One day next week, crews will return to paint “slow down” advisories on the pavement near the curve east of Smith Drive, but the road will stay open for that work, according to the state Department of Transportation.
PennDOT closed the road from the post office to Windy Hill Road to protect motorists and a natural gas line that runs beneath the road.
While no holes opened in the pavement, PennDOT’s engineers concluded that a chamber 15 feet deep was beneath one lane of the highway.
PennDOT hired Minichi for $202,000 to drill exploratory holes through the road and then fill the void. By sinking a camera through the holes, workers were able to determine dimensions of the void. The drill operator also noted when he was boring through rock, loose rock and when he hit a cavity, which added to the knowledge of what was underground.

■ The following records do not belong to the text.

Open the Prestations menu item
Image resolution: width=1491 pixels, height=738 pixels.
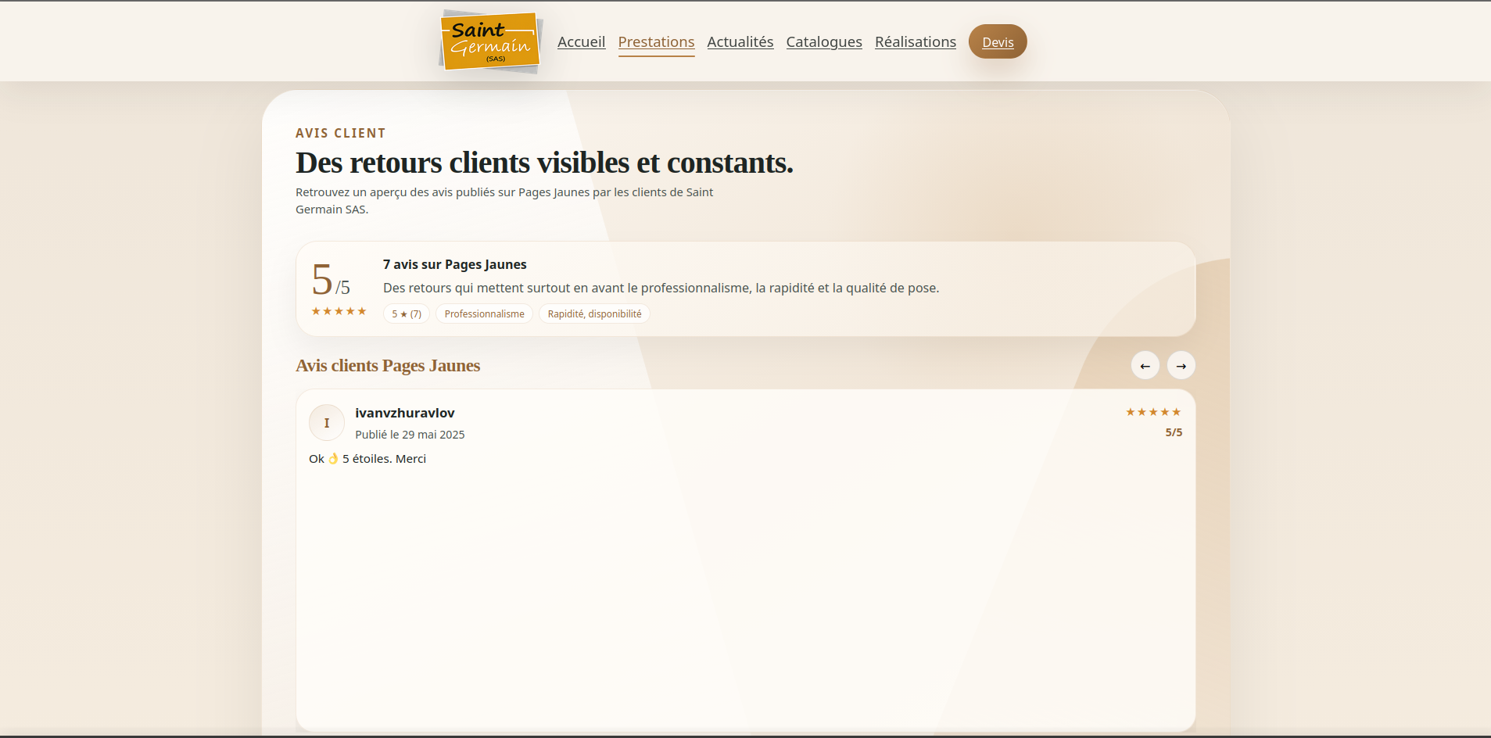(656, 41)
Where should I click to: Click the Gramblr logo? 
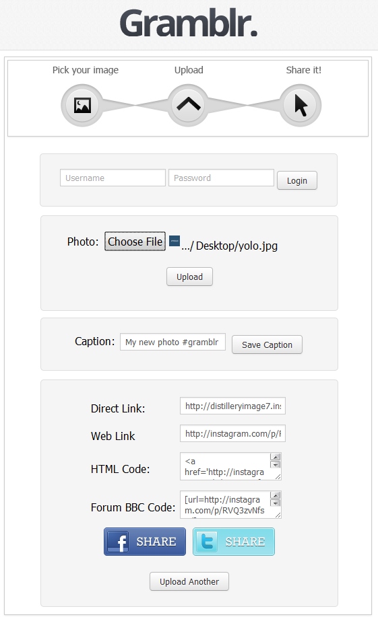[x=189, y=24]
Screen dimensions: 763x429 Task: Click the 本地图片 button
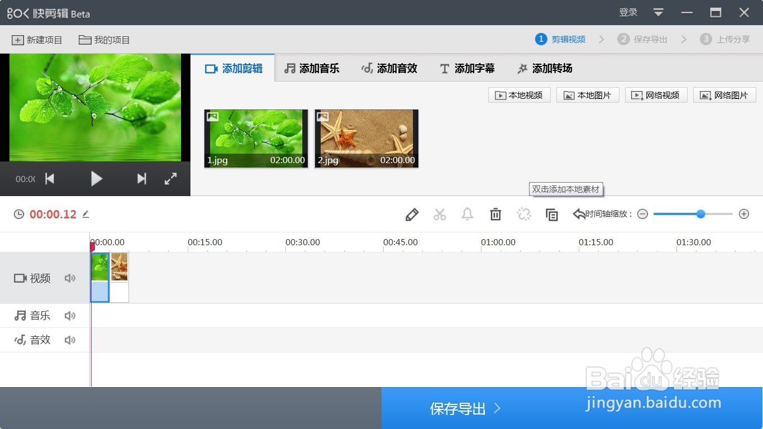pyautogui.click(x=588, y=94)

Opening the road marks the end of the second of three projects planned at Drifton.
After the subsidence opened, the U.S. Office of Surface Mining awarded emergency contracts for $150,000 to excavate and fill holes that opened around two homes. During that work, a void was discovered beneath the highway and in the right-of-way, which is PennDOT’s responsibility to maintain.
In the third project, which the federal mining office plans to award after Memorial Day, a contractor will drill more holes and add fill around one of the damaged homes, owned by Robert and Margaret Pecile at 2 Smith Drive.
The Peciles want to repair their house and move back in.
They have no guarantee that the ground won’t shift again and damage their house once more, but they don’t want to walk away from their investment in the home.
Their neighbors, Joseph and Joan O’Day, have insurance against mine subsidence and plan to use their insurance settlement to relocate.
Standard homeowner’s policies don’t cover mine subsidence, so the state sells insurance against subsidence.